Obviously many Americans have lost jobs over the years and often subsequently struggle to get new jobs that pay as well as their old ones. But corporate income tax is a tax companies pay on their profits. If your employer is paying any corporate income tax at all, they are making money. If your employer is being driven out of business by the Chinese, they are not making profits or paying taxes on them.

Indeed, precisely because American metal companies haven’t been doing well, Aswath Damodaran of NYU’s Stern School of Business calculates that the metals and mining sector paid an effective corporate tax rate of just 1 percent last year.

Corporate tax rates have nothing to do with outsourcing

Consider a company like Apple which, unlike a bankrupt steel mill, actually does pay a lot of corporate income tax. The reason that Apple, despite its well-known taste for corporate tax shenanigans, pays a lot of money to the Treasury each year is that Apple is a staggering profit machine.

But note that Apple rather famously doesn’t manufacture much of anything in the United States. All those iPhones and iPads and the vast majority of the Macs and accessories that fuel those profits are made in China. And Apple makes them in China because Apple’s corporate leadership has decided that all things considered they will make more money that way. Apple is an American company that pays taxes to the American government on its profits and it would no doubt enjoy a tax cut — but a tax cut isn’t going to change the calculus that the most profitable place to build an iPhone is China.

What a tax cut for Apple would really do is something quite different.

One thing that Apple and several other highly profitable multinational companies, especially in the high-tech sector, have managed to do over the years is stash a huge amount of cash “overseas.” This means that accrued profits are formally on the books of subsidiaries that are legally domiciled in low-tax foreign countries. That money is still Apple’s (or Google’s or Facebook’s or Microsoft’s) but in order to pay it out to shareholders as dividends, it would need to be passed up to the parent company at which point Uncle Sam would demand his cut.

A reduction in tax rates would make it easier to do those payouts — creating big gains for people who happen to own a lot of stock, but no impact on outsourcing or domestic steel production unless rich shareholders happen to decide to spend their windfall gains on American steel. (Perhaps sales of the expensive but well regarded Baking Steel Griddle will surge).

What the tax debate is about

A more honest accounting of the case for a corporate tax cut would go like this.

The corporate income tax is, in the grand scheme of things, a kind of tax on capital and business investment. Many people believe — with some support from economic theory and well-known models — that taxes of this sort are harmful to long-term economic growth. With lower taxes on investment income, there will be more investment. And more investment will, in the long run, create a large stock of capital goods and thus more jobs and higher wages for everyone.

The best empirical research on recent tax changes tends to contradict this line of reasoning but it’s certainly a subject about which well-qualified economists disagree.
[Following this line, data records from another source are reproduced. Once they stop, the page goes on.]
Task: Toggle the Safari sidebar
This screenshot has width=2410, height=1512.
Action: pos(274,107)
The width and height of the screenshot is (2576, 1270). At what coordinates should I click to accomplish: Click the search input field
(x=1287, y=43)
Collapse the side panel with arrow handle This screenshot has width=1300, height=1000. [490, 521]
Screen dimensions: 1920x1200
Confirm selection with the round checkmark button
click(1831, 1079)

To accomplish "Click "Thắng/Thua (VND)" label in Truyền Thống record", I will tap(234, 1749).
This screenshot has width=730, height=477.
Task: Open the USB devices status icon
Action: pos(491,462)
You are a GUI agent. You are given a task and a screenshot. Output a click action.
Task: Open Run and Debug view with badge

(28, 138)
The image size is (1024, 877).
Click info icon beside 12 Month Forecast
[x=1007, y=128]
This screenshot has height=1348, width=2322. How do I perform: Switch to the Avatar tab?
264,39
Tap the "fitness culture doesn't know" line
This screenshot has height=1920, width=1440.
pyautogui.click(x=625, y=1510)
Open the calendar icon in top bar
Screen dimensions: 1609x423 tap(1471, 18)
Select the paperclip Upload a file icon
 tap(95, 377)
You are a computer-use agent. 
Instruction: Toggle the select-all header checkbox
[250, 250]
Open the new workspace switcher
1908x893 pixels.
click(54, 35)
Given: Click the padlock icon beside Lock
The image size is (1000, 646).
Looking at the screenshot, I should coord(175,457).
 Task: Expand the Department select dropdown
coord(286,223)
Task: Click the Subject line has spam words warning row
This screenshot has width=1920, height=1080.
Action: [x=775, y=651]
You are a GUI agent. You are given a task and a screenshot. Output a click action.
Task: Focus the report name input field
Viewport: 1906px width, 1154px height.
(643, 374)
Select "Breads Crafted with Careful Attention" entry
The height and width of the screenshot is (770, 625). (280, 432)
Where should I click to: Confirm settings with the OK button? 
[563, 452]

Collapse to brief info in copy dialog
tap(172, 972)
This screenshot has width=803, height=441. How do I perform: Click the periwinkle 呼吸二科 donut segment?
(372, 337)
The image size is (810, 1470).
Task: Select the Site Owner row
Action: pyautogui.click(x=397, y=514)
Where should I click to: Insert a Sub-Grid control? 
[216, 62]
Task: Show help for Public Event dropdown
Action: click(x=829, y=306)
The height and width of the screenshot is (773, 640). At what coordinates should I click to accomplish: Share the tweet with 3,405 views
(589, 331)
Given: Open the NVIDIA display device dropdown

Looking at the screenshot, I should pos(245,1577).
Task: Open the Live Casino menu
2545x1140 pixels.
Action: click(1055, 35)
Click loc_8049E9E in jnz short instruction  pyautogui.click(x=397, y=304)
That said, one subject on which there is very broad agreement is that corporate profits are currently quite high.

One could take this as a sign of economic strength or as a sign of plutocracy run amok, but either way it’s difficult to take it as a sign that corporations being insufficiently profitable is what’s currently holding back economic growth. Either way, the loss of jobs due to foreign competition has nothing whatsoever to do with it.